Recast the listing below as a Markdown table with the columns Number and Line, putting each nonblank line in its own row and numbering the rows consecutively from 1.
======
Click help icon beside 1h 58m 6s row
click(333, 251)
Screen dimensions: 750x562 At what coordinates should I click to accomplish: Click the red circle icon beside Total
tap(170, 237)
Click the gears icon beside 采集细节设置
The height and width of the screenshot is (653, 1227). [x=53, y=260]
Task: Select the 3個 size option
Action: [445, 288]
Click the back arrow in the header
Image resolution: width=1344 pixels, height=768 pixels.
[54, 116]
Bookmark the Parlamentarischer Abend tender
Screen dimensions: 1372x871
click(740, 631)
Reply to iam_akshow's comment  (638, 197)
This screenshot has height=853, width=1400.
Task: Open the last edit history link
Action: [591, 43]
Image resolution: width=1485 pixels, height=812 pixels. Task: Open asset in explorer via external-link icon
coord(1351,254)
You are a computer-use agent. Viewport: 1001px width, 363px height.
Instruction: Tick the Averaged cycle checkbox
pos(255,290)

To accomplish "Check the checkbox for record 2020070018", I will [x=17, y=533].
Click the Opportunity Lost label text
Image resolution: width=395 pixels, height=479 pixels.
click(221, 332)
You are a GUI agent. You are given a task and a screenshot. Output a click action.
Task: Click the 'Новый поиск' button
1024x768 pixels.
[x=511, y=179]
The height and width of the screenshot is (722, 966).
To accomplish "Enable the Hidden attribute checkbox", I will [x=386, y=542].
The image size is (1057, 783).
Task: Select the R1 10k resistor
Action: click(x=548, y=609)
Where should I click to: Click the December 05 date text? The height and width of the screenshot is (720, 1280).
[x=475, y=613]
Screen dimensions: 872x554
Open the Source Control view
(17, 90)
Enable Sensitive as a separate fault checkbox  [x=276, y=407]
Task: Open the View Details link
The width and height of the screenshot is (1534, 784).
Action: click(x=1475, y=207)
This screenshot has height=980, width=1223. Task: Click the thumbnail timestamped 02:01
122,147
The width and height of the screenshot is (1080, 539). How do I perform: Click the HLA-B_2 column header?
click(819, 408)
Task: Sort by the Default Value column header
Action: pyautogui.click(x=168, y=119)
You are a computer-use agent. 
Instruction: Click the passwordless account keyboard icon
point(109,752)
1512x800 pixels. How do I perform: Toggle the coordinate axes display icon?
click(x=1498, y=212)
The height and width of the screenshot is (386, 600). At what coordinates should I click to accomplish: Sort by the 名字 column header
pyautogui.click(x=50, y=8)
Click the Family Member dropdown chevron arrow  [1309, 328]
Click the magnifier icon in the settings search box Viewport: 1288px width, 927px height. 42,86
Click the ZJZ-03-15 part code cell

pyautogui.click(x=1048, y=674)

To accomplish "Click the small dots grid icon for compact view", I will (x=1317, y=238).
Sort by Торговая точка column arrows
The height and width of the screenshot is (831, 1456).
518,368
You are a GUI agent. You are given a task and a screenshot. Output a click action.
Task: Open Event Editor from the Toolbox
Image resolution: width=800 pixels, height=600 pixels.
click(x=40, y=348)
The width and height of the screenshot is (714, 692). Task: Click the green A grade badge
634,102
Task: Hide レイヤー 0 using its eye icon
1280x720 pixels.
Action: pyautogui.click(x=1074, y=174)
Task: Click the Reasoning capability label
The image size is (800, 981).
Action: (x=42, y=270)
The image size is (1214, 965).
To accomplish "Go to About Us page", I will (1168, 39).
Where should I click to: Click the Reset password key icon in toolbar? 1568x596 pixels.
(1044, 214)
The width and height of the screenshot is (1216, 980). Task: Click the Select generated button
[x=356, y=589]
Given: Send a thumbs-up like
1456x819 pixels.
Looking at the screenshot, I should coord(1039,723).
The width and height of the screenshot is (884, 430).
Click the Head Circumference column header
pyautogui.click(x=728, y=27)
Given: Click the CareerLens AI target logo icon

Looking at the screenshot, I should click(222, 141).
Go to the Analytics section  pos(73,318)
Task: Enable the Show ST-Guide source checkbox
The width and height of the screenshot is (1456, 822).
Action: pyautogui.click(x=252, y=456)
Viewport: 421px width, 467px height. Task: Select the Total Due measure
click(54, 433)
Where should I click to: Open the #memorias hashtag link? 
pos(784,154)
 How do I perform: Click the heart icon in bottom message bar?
======
# [REPLY TO THE TASK]
| Number | Line |
|---|---|
| 1 | Click help icon beside 1h 58m 6s row |
| 2 | click(333, 251) |
| 3 | Screen dimensions: 750x562 At what coordinates should I click to accomplish: Click the red circle icon beside Total |
| 4 | tap(170, 237) |
| 5 | Click the gears icon beside 采集细节设置 |
| 6 | The height and width of the screenshot is (653, 1227). [x=53, y=260] |
| 7 | Task: Select the 3個 size option |
| 8 | Action: [445, 288] |
| 9 | Click the back arrow in the header |
| 10 | Image resolution: width=1344 pixels, height=768 pixels. |
| 11 | [54, 116] |
| 12 | Bookmark the Parlamentarischer Abend tender |
| 13 | Screen dimensions: 1372x871 |
| 14 | click(740, 631) |
| 15 | Reply to iam_akshow's comment  (638, 197) |
| 16 | This screenshot has height=853, width=1400. |
| 17 | Task: Open the last edit history link |
| 18 | Action: [591, 43] |
| 19 | Image resolution: width=1485 pixels, height=812 pixels. Task: Open asset in explorer via external-link icon |
| 20 | coord(1351,254) |
| 21 | You are a computer-use agent. Viewport: 1001px width, 363px height. |
| 22 | Instruction: Tick the Averaged cycle checkbox |
| 23 | pos(255,290) |
| 24 | To accomplish "Check the checkbox for record 2020070018", I will [x=17, y=533]. |
| 25 | Click the Opportunity Lost label text |
| 26 | Image resolution: width=395 pixels, height=479 pixels. |
| 27 | click(221, 332) |
| 28 | You are a GUI agent. You are given a task and a screenshot. Output a click action. |
| 29 | Task: Click the 'Новый поиск' button |
| 30 | 1024x768 pixels. |
| 31 | [x=511, y=179] |
| 32 | The height and width of the screenshot is (722, 966). |
| 33 | To accomplish "Enable the Hidden attribute checkbox", I will [x=386, y=542]. |
| 34 | The image size is (1057, 783). |
| 35 | Task: Select the R1 10k resistor |
| 36 | Action: click(x=548, y=609) |
| 37 | Where should I click to: Click the December 05 date text? The height and width of the screenshot is (720, 1280). |
| 38 | [x=475, y=613] |
| 39 | Screen dimensions: 872x554 |
| 40 | Open the Source Control view |
| 41 | (17, 90) |
| 42 | Enable Sensitive as a separate fault checkbox  [x=276, y=407] |
| 43 | Task: Open the View Details link |
| 44 | The width and height of the screenshot is (1534, 784). |
| 45 | Action: click(x=1475, y=207) |
| 46 | This screenshot has height=980, width=1223. Task: Click the thumbnail timestamped 02:01 |
| 47 | 122,147 |
| 48 | The width and height of the screenshot is (1080, 539). How do I perform: Click the HLA-B_2 column header? |
| 49 | click(819, 408) |
| 50 | Task: Sort by the Default Value column header |
| 51 | Action: pyautogui.click(x=168, y=119) |
| 52 | You are a computer-use agent.  |
| 53 | Instruction: Click the passwordless account keyboard icon |
| 54 | point(109,752) |
| 55 | 1512x800 pixels. How do I perform: Toggle the coordinate axes display icon? |
| 56 | click(x=1498, y=212) |
| 57 | The height and width of the screenshot is (386, 600). At what coordinates should I click to accomplish: Sort by the 名字 column header |
| 58 | pyautogui.click(x=50, y=8) |
| 59 | Click the Family Member dropdown chevron arrow  [1309, 328] |
| 60 | Click the magnifier icon in the settings search box Viewport: 1288px width, 927px height. 42,86 |
| 61 | Click the ZJZ-03-15 part code cell |
| 62 | pyautogui.click(x=1048, y=674) |
| 63 | To accomplish "Click the small dots grid icon for compact view", I will (x=1317, y=238). |
| 64 | Sort by Торговая точка column arrows |
| 65 | The height and width of the screenshot is (831, 1456). |
| 66 | 518,368 |
| 67 | You are a GUI agent. You are given a task and a screenshot. Output a click action. |
| 68 | Task: Open Event Editor from the Toolbox |
| 69 | Image resolution: width=800 pixels, height=600 pixels. |
| 70 | click(x=40, y=348) |
| 71 | The width and height of the screenshot is (714, 692). Task: Click the green A grade badge |
| 72 | 634,102 |
| 73 | Task: Hide レイヤー 0 using its eye icon |
| 74 | 1280x720 pixels. |
| 75 | Action: pyautogui.click(x=1074, y=174) |
| 76 | Task: Click the Reasoning capability label |
| 77 | The image size is (800, 981). |
| 78 | Action: (x=42, y=270) |
| 79 | The image size is (1214, 965). |
| 80 | To accomplish "Go to About Us page", I will (1168, 39). |
| 81 | Where should I click to: Click the Reset password key icon in toolbar? 1568x596 pixels. |
| 82 | (1044, 214) |
| 83 | The width and height of the screenshot is (1216, 980). Task: Click the Select generated button |
| 84 | [x=356, y=589] |
| 85 | Given: Send a thumbs-up like |
| 86 | 1456x819 pixels. |
| 87 | Looking at the screenshot, I should coord(1039,723). |
| 88 | The width and height of the screenshot is (884, 430). |
| 89 | Click the Head Circumference column header |
| 90 | pyautogui.click(x=728, y=27) |
| 91 | Given: Click the CareerLens AI target logo icon |
| 92 | Looking at the screenshot, I should click(222, 141). |
| 93 | Go to the Analytics section  pos(73,318) |
| 94 | Task: Enable the Show ST-Guide source checkbox |
| 95 | The width and height of the screenshot is (1456, 822). |
| 96 | Action: pyautogui.click(x=252, y=456) |
| 97 | Viewport: 421px width, 467px height. Task: Select the Total Due measure |
| 98 | click(54, 433) |
| 99 | Where should I click to: Open the #memorias hashtag link?  |
| 100 | pos(784,154) |
| 101 |  How do I perform: Click the heart icon in bottom message bar? |